Versão tripeira da fábula da formiga e da cigarra



Num dia quente de Verão estava a aluada da cigarra, que ainda por cima era loira, burra como uma porta, a cantar e a tocar no seu violão como se não houvesse amanhã. Entretanto passa a formiga, a coitada vinha carregada com os mantimentos às costas para o Inverno, mais parecia uma mula de carga.
Diz a cigarra: - Dona formiga. ó dona formiga deixe lá essa cena de carregar comida para o buraco! E venha para a minha beira. Vamo-nos divertir à grande e à francesa! Venha ouvir estas músicas do Zé Cabra que são tão curtidas e abanar o capacete!

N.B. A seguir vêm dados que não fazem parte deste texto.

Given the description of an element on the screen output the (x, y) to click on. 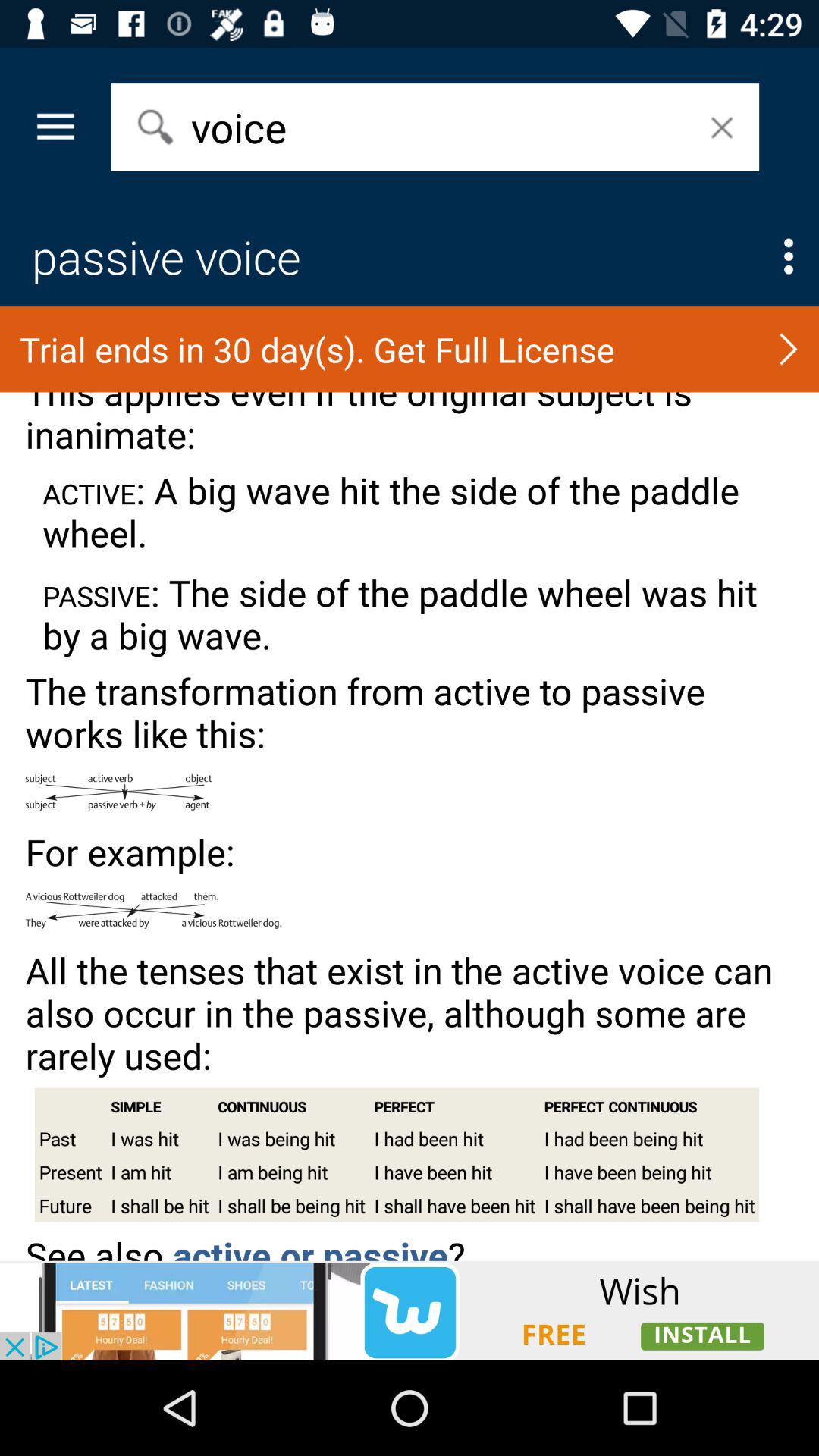
go to customize (788, 256)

Diz a formiga:- Não posso, sua trenga tenho que fazer pela vida, guardar comida para o Inverno. E se tivesses algum juízo nessa tola fazias o mesmo!
Responde a cigarra, armada em finória :- Carago! Mas que gaija mais doida, não falta comida por todo o lado, devias estar naquele programa dos acumuladores que dá no canal da tlc!
A formiga não foi na conversa da cigarra e continuou a armazenar mantimentos. Os meses passaram e os dias ficaram mais frios, até que toda a Natureza em redor ficou coberta com um manto branco e gelado. Chegou o Inverno, a cigarra que estava com uma larica de criar bicho, com as patas e as antenas completamente geladas pensou:- Porra, estou tramada! Tenho a despensa vazia, não paguei as últimas facturas da edp e estou sem aquecimento central, não sei como vou safar-me desta! Se ao menos tivesse umas chouriças para assar! Hummm... O que eu daria agora por uma bela francesinha..! Tentando não entrar em pânico, a cigarra, com muito esforço tenta colocar os dois neurónios que lhe sobraram em funcionamento e pensou assim :- Aquela tinhosa da formiga é que me podia valer! Tem a despensa abarrotar de comida, acho que se eu me fizer de coitadinha e lhe der duas de letra, ela cai que nem uma patinha! E ála que se faz tarde para a casa da formiga. A formiga quando abriu a porta e viu a cigarra toda chorosa a mendigar um prato de comida, diz-lhe muito zangada :- Eu não te disse que essa cantoria toda ia acabar mal! Também te disse para largares o violão, parares com o berreiro e ires trabalhar? Preferiste cantar e tocar violão!? Portanto, agora dança! E dizendo isso fechou a porta, deixando a cigarra à própria sorte.

P.S.- A história acabaria assim, mas como a formiga é do norte, bondosa e morcona até dizer chega, abriu a porta novamente à cigarra e acolheu-a. Há coisas nesta vida que não mudam, como somos um povo hospitaleiro e com um coração de ouro a história tinha que ter um final feliz.